At the end of the 18th century, an English country clergyman named Gilbert White began recording what he saw around him. He watched birds, noted the flowering times of plants, observed the weather, and collected letters to other naturalists. These notes became the basis of “The Natural History of Selborne.” Critics and readers quickly noticed the book, and it then went through nearly three hundred editions and remained in print for over two hundred years. White's work entered literary history as the first book of natural history and achieved the status of an English classic. It was first translated into Russian only at the end of 2025. Literary critic Ekaterina Petrova of Realnoe Vremya explains what a modern reader might find interesting in an 18th-century book.
How Gilbert White invented nature prose
Gilbert White created a text that would later be called nature writing. This genre combines observation, scientific facts, and the author's personal experience. Such books describe plants, animals, weather, and landscape, but simultaneously show how a person perceives nature and how their view of the world changes alongside it. Nature writing uses the precision of natural science but avoids dry academic language. Authors often write in the first person, keep diaries, insert letters, and record details of everyday life. The result is something like a scientific-literary essay.
White was one of the first to show that even an ordinary field or garden could become material for a substantial book. He carefully observed bird migration, animal behavior, and the changing seasons. Together with naturalist William Markwick, he collected data on more than 400 species of plants and animals between 1768 and 1793. Researchers later called these records one of the earliest examples of phenology — the science of seasonal changes in nature. White viewed nature as an interconnected system. Even about the earthworm, he wrote with great respect:
— The most insignificant and unsightly insects and reptiles play a far more important role in the household of Nature and exert a much greater influence than incurious people tend to believe

Researchers call Gilbert White one of the first authors who turned local observation of nature into an independent literary form. After him, the genre was taken up by Henry David Thoreau, Ralph Waldo Emerson, John Muir, and Charles Darwin. Thoreau, in “Walden," also built his book around personal experience, observation, and life next to the forest. But White did it earlier than many: he showed that a careful look at a familiar landscape can tell us as much about the world as a great journey or a scientific expedition.
A naturalist without a laboratory
White hardly ever left the village where he was born. He was born in Selborne in 1720, studied at Oriel College, Oxford, and earned a degree that allowed him to take holy orders as a clergyman. After Oxford, White served in parishes in Hampshire and Wiltshire, but time and again returned home to the family estate of The Wakes in Selborne. He lived there for almost his entire life. In 1788, the village had only 686 inhabitants, and Selborne itself remained almost isolated from neighboring places.
White described in detail the local lanes, which over the centuries had sunk so deeply into the chalky soil that they resembled ravines. He wrote that these “rugged, gloomy scenes deter ladies” and “make timid riders shudder.” Even the garden near his house White turned into an object of constant observation. He grew more than forty kinds of vegetables, experimented with corn, potatoes, and sea kale, and recorded everything in his “Garden Calendar.”
The clergyman began keeping an observation diary in 1751. Initially, he recorded what was happening in his garden, and later he started a more detailed “Naturalist's Diary.” Instead of dead specimens and collections, White studied live fauna in their natural environment, whereas many naturalists of his time studied mainly dead specimens. He carefully recorded details, compared notes, measured, and cross-referenced data. White was also the first to notice differences between several species of leaf warblers based on their song and began studying bird migration as a regular natural phenomenon. American nature writer Donald Peattie called him the creator of seasonal observation of nature and a man who taught readers to look closely at birds. Modern scientists refer to White as England's first ecologist.

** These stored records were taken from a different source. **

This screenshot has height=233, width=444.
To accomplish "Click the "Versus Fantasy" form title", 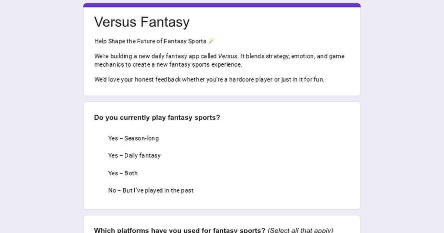I will coord(142,22).
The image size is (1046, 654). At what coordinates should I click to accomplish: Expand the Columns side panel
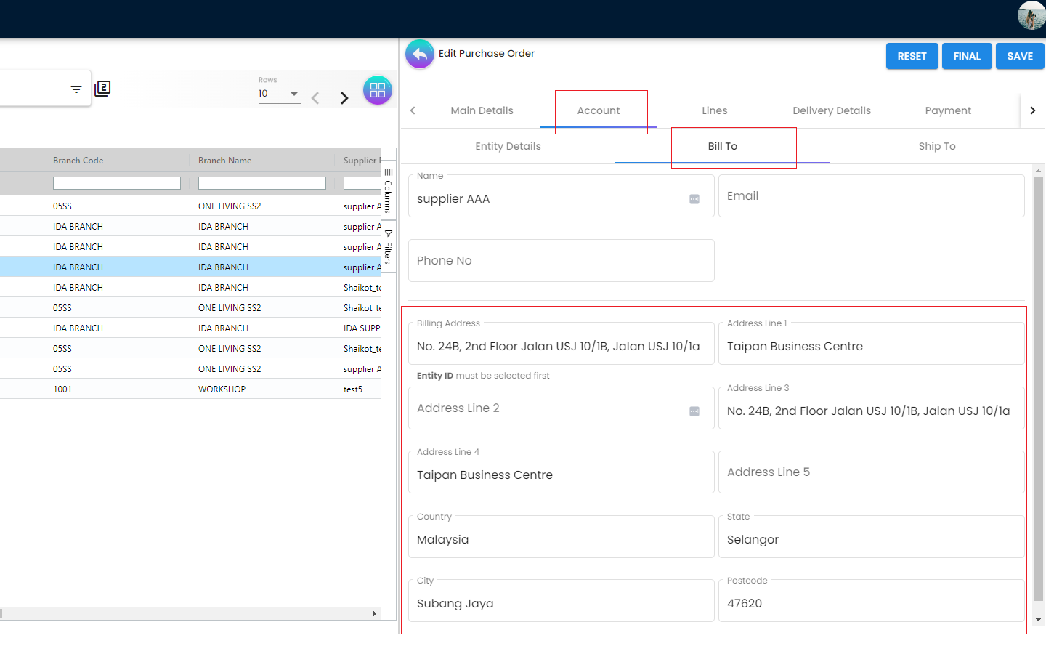click(389, 191)
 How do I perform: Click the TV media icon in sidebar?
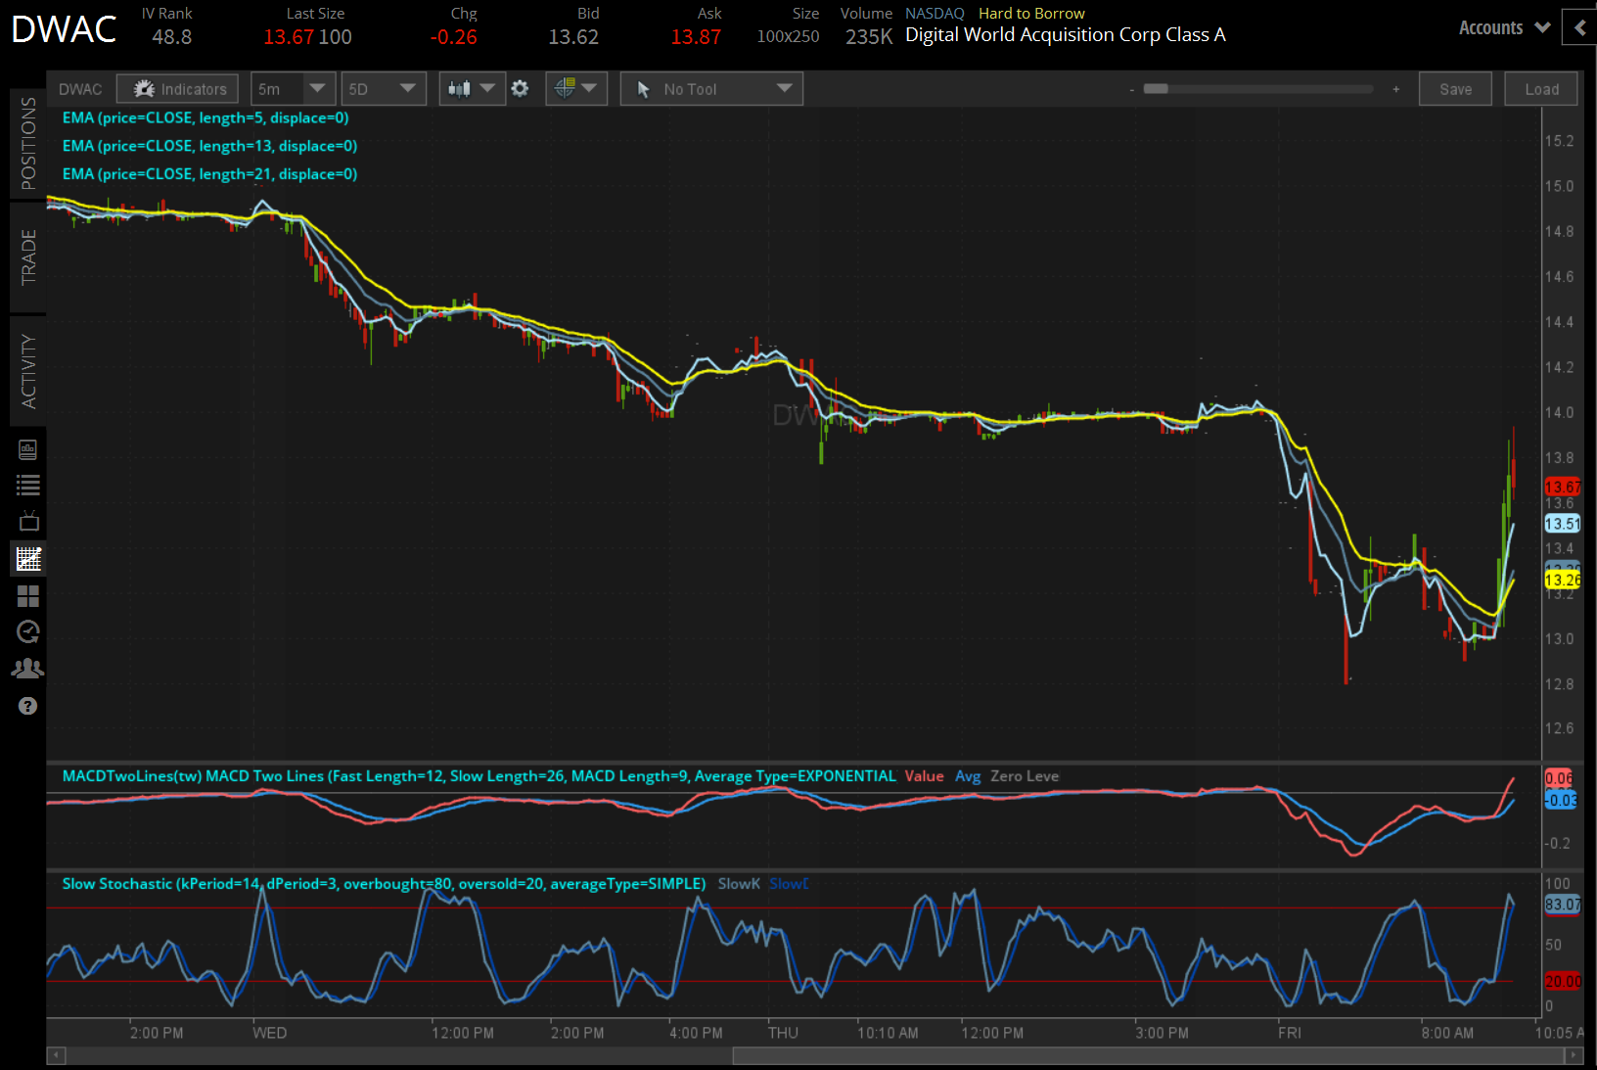(27, 521)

White's innovation lay precisely in his attention to everyday nature. He did not construct grand theories or turn science into an armchair pursuit. The essayist Richard Jefferies wrote in 1887 that White went out for a walk “without thinking of evolution, variation, or microbes," his “mind remained free, and his gaze — open.” White showed that any attentive person could study nature.
— There is not the slightest need to know the Latin names of birds in order to observe them, — wrote Jefferies about his method.
For years, White observed the same locality and viewed it as an interconnected system. This approach later influenced Charles Darwin. In 1870, Darwin recalled White's books among the texts that had particularly impressed him in his youth.
Letters, birds, and seasons
Gilbert White assembled “The Natural History of Selborne” from letters to the naturalist Thomas Pennant and to Daines Barrington, a member of the Royal Society. He actually sent some of the letters, while others he wrote specifically for the book. White described in detail the surroundings of Selborne, its hills, forests, roads, and weather.
“The soils of this district are as varied as its landscapes," writes Gilbert White in the very first letter.
He did not separate nature from the everyday life of the village. White studied bird behavior with particular attention. “The language of birds is very ancient, and, like other ancient modes of speech, very elliptical: little is said, but much is meant and understood," he notes in a letter dated September 9, 1778. White described the flight of woodpeckers, the habits of swifts, and the migrations of swallows. He also noticed domestic details. In one letter, the clergyman recounted how peacocks rattle their long tail feathers, “like dancers with sabers," and quickly back towards the females. Alongside the birds, the garden, the vegetable patch, the roads, the rains, and neighbors' conversations constantly appear in the book.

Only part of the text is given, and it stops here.